## WORK TO BE COMPLETED
Copy out, from the data, each line containing the string "agent".

## INFORMATION PROVIDED
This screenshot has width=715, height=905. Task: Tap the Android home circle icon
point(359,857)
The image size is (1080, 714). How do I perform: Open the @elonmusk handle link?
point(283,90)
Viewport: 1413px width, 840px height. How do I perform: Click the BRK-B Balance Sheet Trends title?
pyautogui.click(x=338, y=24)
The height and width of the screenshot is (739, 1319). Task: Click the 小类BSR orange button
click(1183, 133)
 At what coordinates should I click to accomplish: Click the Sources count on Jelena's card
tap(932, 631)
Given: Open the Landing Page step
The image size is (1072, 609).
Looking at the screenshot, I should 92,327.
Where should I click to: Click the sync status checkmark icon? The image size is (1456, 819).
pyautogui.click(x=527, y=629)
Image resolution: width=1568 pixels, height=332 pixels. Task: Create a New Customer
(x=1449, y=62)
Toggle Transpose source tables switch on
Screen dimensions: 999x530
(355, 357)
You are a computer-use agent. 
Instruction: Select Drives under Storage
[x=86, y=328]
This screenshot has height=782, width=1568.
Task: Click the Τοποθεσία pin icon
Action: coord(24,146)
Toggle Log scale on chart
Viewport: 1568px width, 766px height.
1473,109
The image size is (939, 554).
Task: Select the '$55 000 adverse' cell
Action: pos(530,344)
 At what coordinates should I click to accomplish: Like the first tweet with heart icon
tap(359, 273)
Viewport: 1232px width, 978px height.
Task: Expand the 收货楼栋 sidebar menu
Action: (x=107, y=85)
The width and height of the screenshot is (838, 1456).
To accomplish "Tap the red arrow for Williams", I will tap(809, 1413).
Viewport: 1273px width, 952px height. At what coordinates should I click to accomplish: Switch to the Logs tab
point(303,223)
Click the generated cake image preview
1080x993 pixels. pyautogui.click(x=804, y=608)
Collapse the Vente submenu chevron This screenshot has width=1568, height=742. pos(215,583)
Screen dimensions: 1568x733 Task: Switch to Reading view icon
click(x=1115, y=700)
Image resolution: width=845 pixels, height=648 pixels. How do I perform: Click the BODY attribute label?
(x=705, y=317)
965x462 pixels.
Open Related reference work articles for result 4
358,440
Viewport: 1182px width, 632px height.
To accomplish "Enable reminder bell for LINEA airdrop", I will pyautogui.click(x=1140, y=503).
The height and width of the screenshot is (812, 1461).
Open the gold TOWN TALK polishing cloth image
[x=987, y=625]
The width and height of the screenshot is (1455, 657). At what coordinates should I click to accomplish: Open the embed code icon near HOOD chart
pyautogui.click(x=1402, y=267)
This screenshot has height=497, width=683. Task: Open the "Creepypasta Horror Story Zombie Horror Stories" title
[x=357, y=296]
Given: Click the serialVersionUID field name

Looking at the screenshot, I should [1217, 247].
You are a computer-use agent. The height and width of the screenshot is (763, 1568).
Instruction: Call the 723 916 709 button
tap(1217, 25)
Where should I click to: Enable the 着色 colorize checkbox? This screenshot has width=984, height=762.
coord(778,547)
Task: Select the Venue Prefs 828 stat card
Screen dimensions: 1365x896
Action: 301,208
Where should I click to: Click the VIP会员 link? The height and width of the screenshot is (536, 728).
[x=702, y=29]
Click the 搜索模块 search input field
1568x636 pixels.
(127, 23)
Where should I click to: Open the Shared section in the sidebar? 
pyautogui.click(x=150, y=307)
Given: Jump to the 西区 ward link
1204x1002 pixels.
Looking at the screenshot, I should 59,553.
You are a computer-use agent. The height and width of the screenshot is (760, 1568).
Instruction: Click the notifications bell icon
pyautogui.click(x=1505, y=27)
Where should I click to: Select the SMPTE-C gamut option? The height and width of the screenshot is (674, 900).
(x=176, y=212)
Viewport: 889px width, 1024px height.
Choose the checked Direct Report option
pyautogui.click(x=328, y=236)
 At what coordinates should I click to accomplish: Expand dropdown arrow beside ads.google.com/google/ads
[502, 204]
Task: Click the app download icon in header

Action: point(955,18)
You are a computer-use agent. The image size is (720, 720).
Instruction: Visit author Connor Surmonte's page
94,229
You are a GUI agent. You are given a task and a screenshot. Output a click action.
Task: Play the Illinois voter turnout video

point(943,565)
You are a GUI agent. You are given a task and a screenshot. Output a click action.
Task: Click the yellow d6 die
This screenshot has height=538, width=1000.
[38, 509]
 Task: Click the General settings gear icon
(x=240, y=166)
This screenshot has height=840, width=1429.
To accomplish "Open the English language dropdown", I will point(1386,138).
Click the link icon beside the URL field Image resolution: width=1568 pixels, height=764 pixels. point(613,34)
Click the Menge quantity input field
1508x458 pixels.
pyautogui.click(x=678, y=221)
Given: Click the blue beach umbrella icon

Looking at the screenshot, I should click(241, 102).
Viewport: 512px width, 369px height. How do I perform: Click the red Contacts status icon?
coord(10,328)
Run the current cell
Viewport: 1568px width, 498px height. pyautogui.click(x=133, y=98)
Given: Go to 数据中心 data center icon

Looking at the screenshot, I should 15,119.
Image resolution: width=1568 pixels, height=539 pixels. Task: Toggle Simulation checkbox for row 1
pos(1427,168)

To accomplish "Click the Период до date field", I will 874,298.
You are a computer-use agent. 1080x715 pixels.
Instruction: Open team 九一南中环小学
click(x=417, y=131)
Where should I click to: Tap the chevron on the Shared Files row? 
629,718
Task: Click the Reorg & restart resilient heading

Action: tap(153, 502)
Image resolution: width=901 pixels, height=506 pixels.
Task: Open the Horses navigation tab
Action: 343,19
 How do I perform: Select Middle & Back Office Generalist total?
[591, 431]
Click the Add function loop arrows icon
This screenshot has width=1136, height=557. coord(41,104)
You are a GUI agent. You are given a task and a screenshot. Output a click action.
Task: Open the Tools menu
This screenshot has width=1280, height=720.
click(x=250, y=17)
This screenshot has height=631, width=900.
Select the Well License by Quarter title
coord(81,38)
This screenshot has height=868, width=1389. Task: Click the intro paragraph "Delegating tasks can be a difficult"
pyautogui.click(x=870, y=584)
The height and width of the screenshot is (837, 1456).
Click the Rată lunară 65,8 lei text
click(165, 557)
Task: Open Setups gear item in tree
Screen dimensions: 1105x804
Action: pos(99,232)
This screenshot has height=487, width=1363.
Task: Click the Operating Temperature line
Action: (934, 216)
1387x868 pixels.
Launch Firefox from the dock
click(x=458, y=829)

## WRITTEN ANSWER
You are a computer-use agent. 
You are a computer-use agent. The height and width of the screenshot is (763, 1568).
You are a computer-use agent. The height and width of the screenshot is (760, 1568).
You are a computer-use agent. The image size is (720, 720).
You are a GUI agent. You are given a task and a screenshot. Output a click action.
You are a GUI agent. You are given a task and a screenshot. Output a click action.
You are a computer-use agent. 1080x715 pixels.
You are a GUI agent. You are given a task and a screenshot. Output a click action.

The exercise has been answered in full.